BEGIN Supplied data
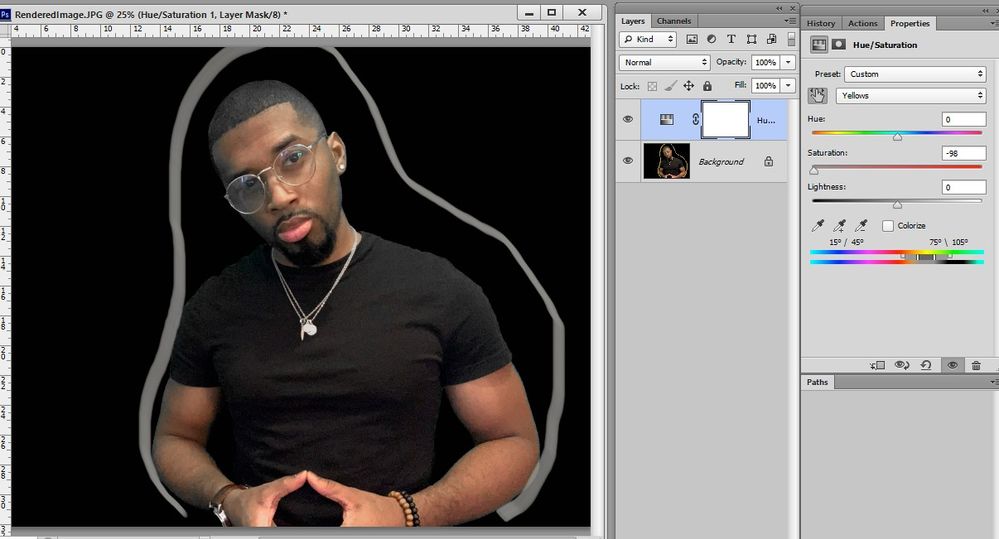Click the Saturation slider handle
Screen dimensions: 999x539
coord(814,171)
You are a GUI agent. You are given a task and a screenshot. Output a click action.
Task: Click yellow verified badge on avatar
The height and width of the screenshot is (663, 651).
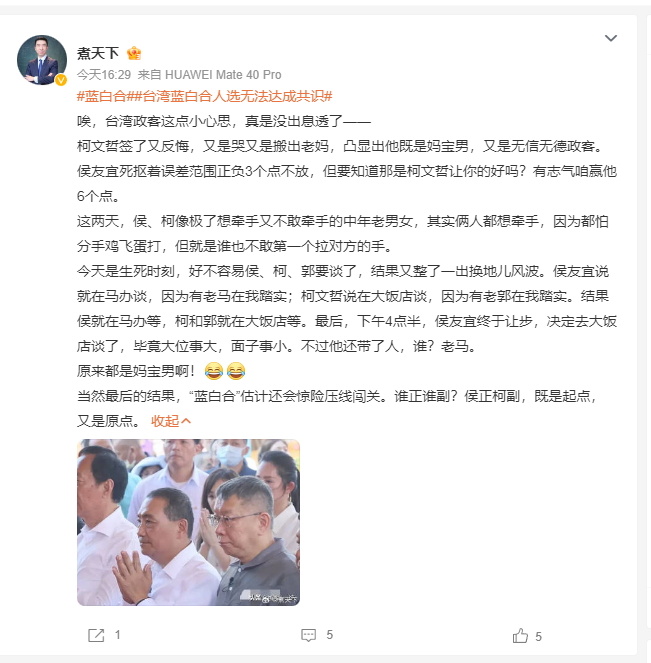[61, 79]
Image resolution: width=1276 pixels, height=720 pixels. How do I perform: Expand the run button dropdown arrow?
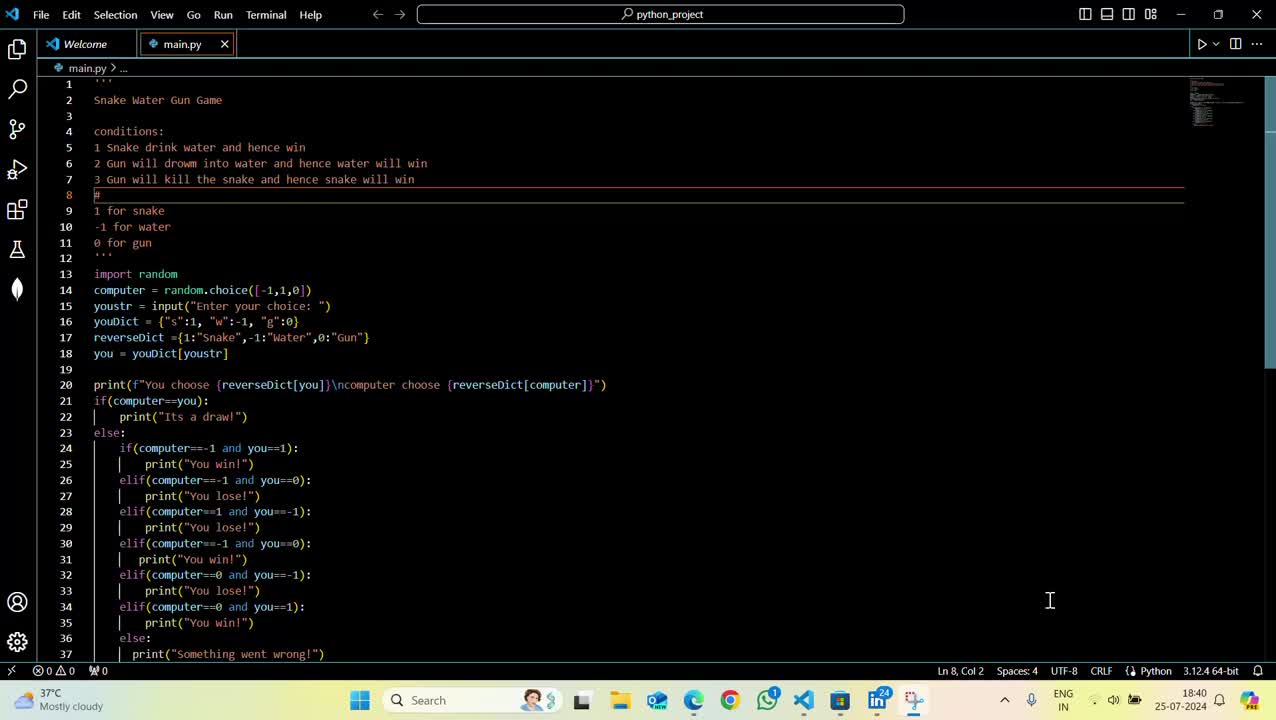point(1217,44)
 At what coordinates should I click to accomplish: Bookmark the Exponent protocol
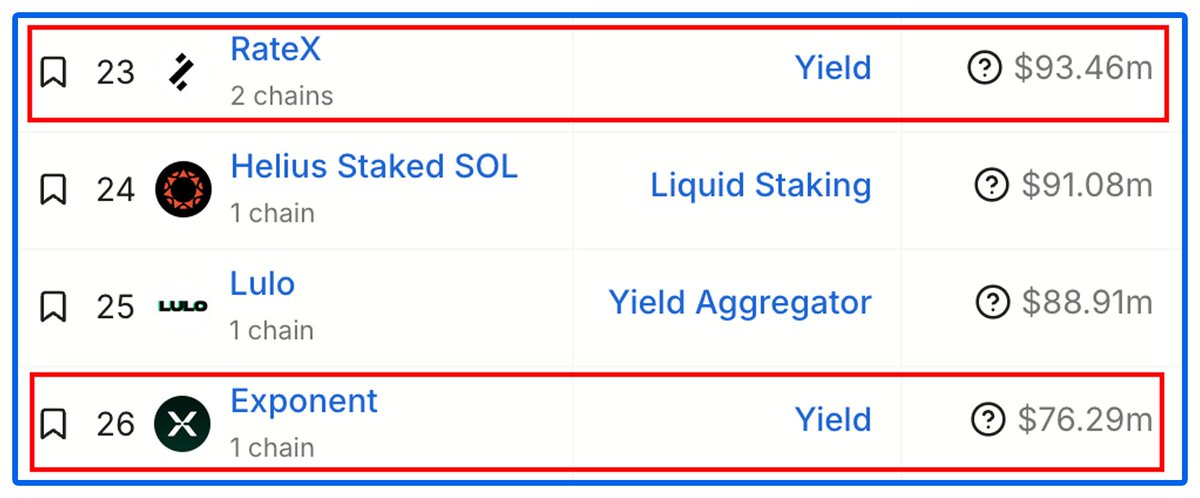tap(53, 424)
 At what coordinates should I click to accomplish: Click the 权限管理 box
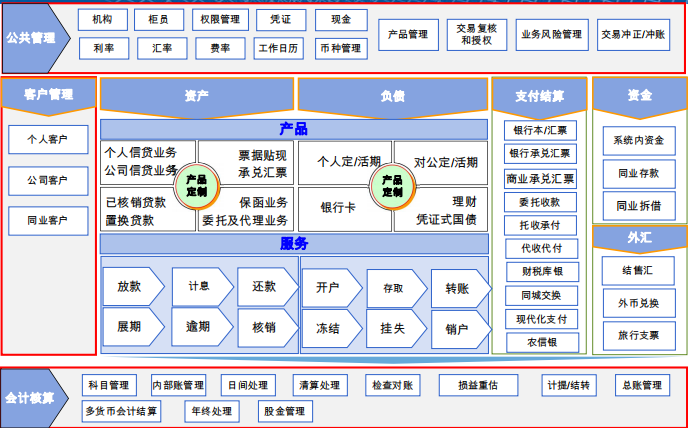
END Supplied data
- [What the exercise asks] Output an exact copy of the lines from the one with "Task: Click yellow verified badge on avatar" through the closing line of the records, inclusive, without any images.

- [Solution to this exercise]
Task: Click yellow verified badge on avatar
The height and width of the screenshot is (663, 651).
[61, 79]
Image resolution: width=1276 pixels, height=720 pixels. How do I perform: Expand the run button dropdown arrow?
point(1217,44)
 At what coordinates should I click to accomplish: Bookmark the Exponent protocol
tap(53, 424)
 At what coordinates should I click to accomplish: Click the 权限管理 box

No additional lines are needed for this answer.